Len Bilous

Personal information
- Date of birth: June 11, 1948 (age 78)
- Place of birth: Germany

Youth career
- 1967–1969: Temple Owls

Senior career*
- Years: Team / Apps / (Gls)
- Philadelphia Spartans
- 1972: Delaware Wings

Managerial career
- 1975–1978: Quinnipiac University
- 1978–1979: Cincinnati Kids
- 1979–1980: Pittsburgh Spirit
- 1980–1981: Philadelphia Fever

= Len Bilous =

American soccer player and coach (born 1948)

Len Bilous (born June 11, 1948) is an American retired soccer player and coach. He played in the American Soccer League and coached for three seasons in the Major Indoor Soccer League where he was the 1979–80 MISL Coach of the Year.

Born in Germany and raised in Venezuela, Bilous attended Temple University, where he played on the men's soccer team from 1967 to 1969. After graduating from Temple, he played for the Delaware Wings in the American Soccer League. In 1972, he joined the Philadelphia Spartans.
Bilous got his coaching start coaching the Princeton University Men's Freshman team in 1973 and the following year was hired to coach the NCAA Division I Quinnipiac University soccer team.
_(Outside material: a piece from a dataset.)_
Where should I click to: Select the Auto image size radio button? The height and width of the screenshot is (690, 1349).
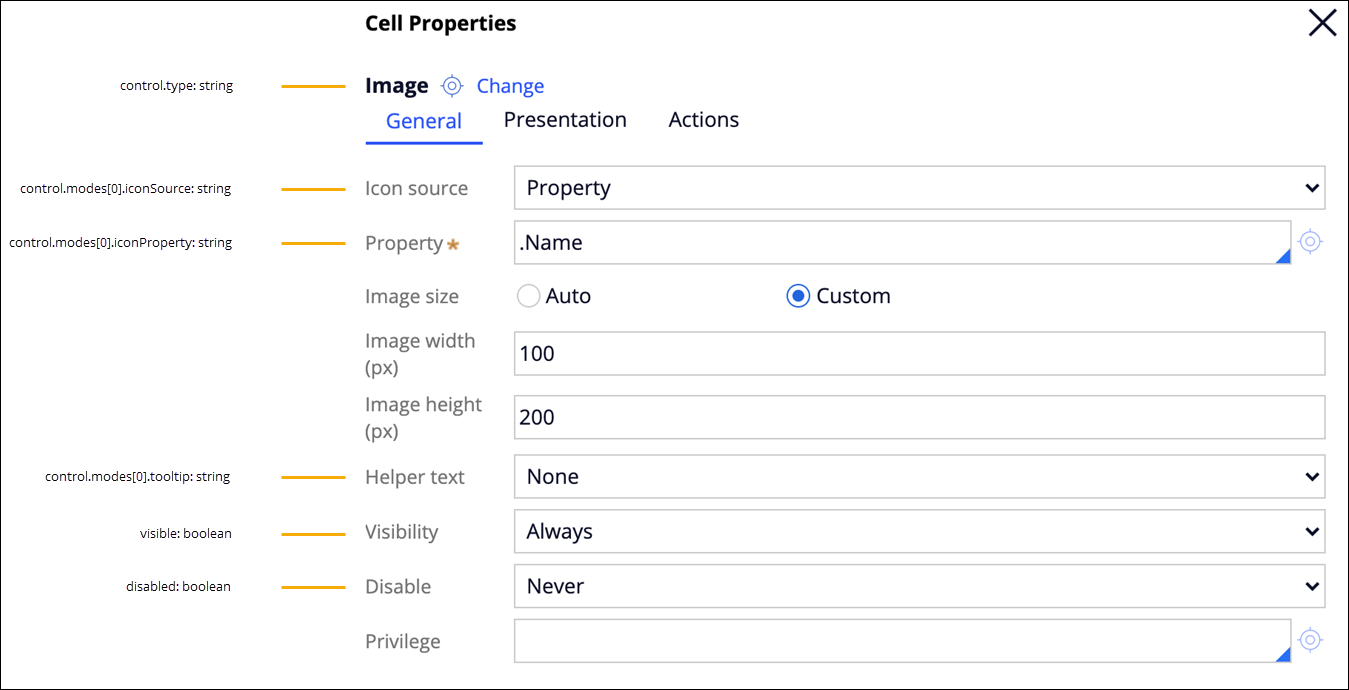(x=529, y=296)
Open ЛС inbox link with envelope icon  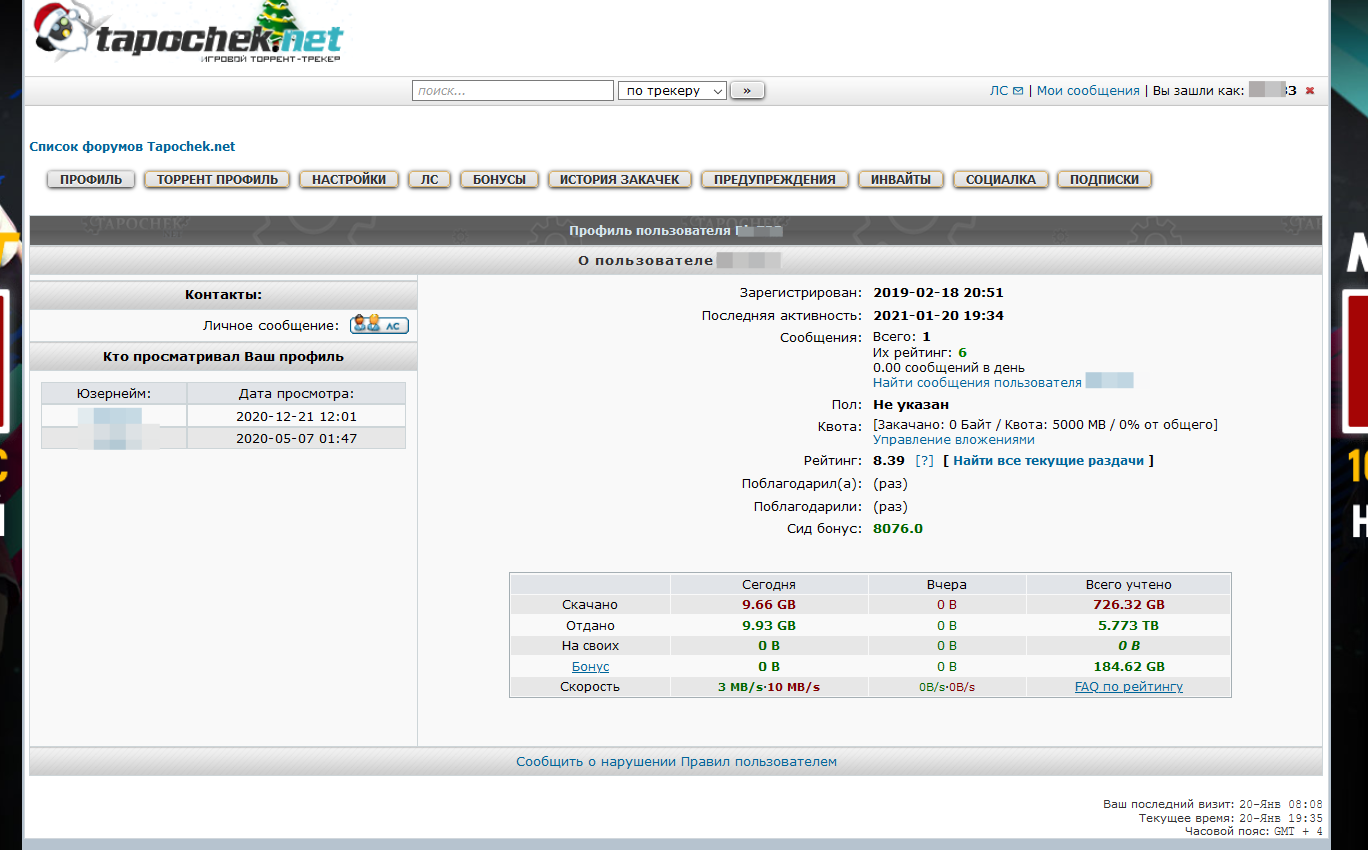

In 1978, he was named the head coach of the newly established Cincinnati Kids of the Major Indoor Soccer League. In 1979, he became the head coach of the Pittsburgh Spirit and turned the team around after they had started 5–10. He was named the MISL Coach of the Year along with Pat McBride. Although Bilous took the Spirit into the playoffs, the team faced financial difficulties and spent the 1980–81 season on hiatus. In September 1980, Bilous moved to the Philadelphia Fever though was let go with five games remaining in the 1980–81 season.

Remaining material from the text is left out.